WHAT YOU HAVE TO DO: Set the records down again. Match every line exactly.

***** RAW DATA

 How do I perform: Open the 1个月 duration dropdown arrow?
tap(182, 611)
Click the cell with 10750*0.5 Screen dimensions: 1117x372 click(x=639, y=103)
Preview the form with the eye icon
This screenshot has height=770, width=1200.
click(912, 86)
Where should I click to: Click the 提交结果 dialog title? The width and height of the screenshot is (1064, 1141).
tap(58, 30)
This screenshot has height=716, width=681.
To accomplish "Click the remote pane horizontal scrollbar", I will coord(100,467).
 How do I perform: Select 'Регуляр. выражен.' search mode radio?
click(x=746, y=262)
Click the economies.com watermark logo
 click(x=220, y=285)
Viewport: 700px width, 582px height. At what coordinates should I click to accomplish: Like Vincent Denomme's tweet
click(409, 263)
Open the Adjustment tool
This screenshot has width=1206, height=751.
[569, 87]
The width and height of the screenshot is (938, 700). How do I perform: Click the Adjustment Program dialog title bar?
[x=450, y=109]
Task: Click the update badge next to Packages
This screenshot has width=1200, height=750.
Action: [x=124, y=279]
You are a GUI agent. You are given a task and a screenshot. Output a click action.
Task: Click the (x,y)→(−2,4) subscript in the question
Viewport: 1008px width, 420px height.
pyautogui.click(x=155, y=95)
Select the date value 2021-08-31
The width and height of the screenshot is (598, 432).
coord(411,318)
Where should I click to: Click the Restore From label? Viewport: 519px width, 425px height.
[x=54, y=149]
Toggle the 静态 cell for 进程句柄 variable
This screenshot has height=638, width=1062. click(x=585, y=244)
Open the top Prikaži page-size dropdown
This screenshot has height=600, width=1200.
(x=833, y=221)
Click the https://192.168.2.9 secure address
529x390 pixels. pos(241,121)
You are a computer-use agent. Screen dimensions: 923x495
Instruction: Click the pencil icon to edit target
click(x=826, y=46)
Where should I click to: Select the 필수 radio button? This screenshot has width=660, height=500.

**********

REPLY TO THE TASK:
 How do I perform: Open the 1个月 duration dropdown arrow?
tap(182, 611)
Click the cell with 10750*0.5 Screen dimensions: 1117x372 click(x=639, y=103)
Preview the form with the eye icon
This screenshot has height=770, width=1200.
click(912, 86)
Where should I click to: Click the 提交结果 dialog title? The width and height of the screenshot is (1064, 1141).
tap(58, 30)
This screenshot has height=716, width=681.
To accomplish "Click the remote pane horizontal scrollbar", I will coord(100,467).
 How do I perform: Select 'Регуляр. выражен.' search mode radio?
click(x=746, y=262)
Click the economies.com watermark logo
 click(x=220, y=285)
Viewport: 700px width, 582px height. At what coordinates should I click to accomplish: Like Vincent Denomme's tweet
click(409, 263)
Open the Adjustment tool
This screenshot has width=1206, height=751.
[569, 87]
The width and height of the screenshot is (938, 700). How do I perform: Click the Adjustment Program dialog title bar?
[x=450, y=109]
Task: Click the update badge next to Packages
This screenshot has width=1200, height=750.
Action: [x=124, y=279]
You are a GUI agent. You are given a task and a screenshot. Output a click action.
Task: Click the (x,y)→(−2,4) subscript in the question
Viewport: 1008px width, 420px height.
pyautogui.click(x=155, y=95)
Select the date value 2021-08-31
The width and height of the screenshot is (598, 432).
coord(411,318)
Where should I click to: Click the Restore From label? Viewport: 519px width, 425px height.
[x=54, y=149]
Toggle the 静态 cell for 进程句柄 variable
This screenshot has height=638, width=1062. click(x=585, y=244)
Open the top Prikaži page-size dropdown
This screenshot has height=600, width=1200.
(x=833, y=221)
Click the https://192.168.2.9 secure address
529x390 pixels. pos(241,121)
You are a computer-use agent. Screen dimensions: 923x495
Instruction: Click the pencil icon to edit target
click(x=826, y=46)
Where should I click to: Select the 필수 radio button? This screenshot has width=660, height=500.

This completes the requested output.